Friday 14 September 2018

The world turned upside-down



Ibn 'Arabi refers to The Reality, meaning (as far as I can tell) that God is objectively real and implying that our subjective states are just that - their reality is partial and dependent on something larger.

In our post-Enlightenment world we tend to view the world the other way up, as though our subjective beliefs were the touchstone of reality. We see, as St Paul says, 'through a glass darkly.' Or as Xenophanes has it, 'Only the gods see things as they are, but for us it is a woven web of guesses' (cited in Popper, The World of Parmenides). We are so habituated to seeing the world as it were upside-down that we take materialist explanations (chemical changes in the brain etc.) as more real than the experiences themselves. We think we are phenomenologists but our post-Enlightenment discourse is full of mechanistic hypothesis.

It is difficult to think outside the materialist paradigm. If we met something greater than ourselves we would reduce that to a chemical change in the brain, even though we know that experience forms and reforms the brain through neural plasticity. Causation works in both directions. Delusions and hallucinations occur, but not everything that we experience is illusory. Sometimes we don't know which way is up.
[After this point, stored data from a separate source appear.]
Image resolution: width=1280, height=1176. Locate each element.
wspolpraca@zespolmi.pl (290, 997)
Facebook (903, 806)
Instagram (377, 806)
For this reason we don't understand Parmenides. His Way of Truth is his approach to reality, and his Way of Illusion (a reputedly large work now mostly lost) described what we would think of as science.

Does that mean we should abandon science? Assuredly not, because that which belongs in the material realm can correctly be dealt with by the methods of the material realm. Fantastical notions are still subject to appropriate demolition.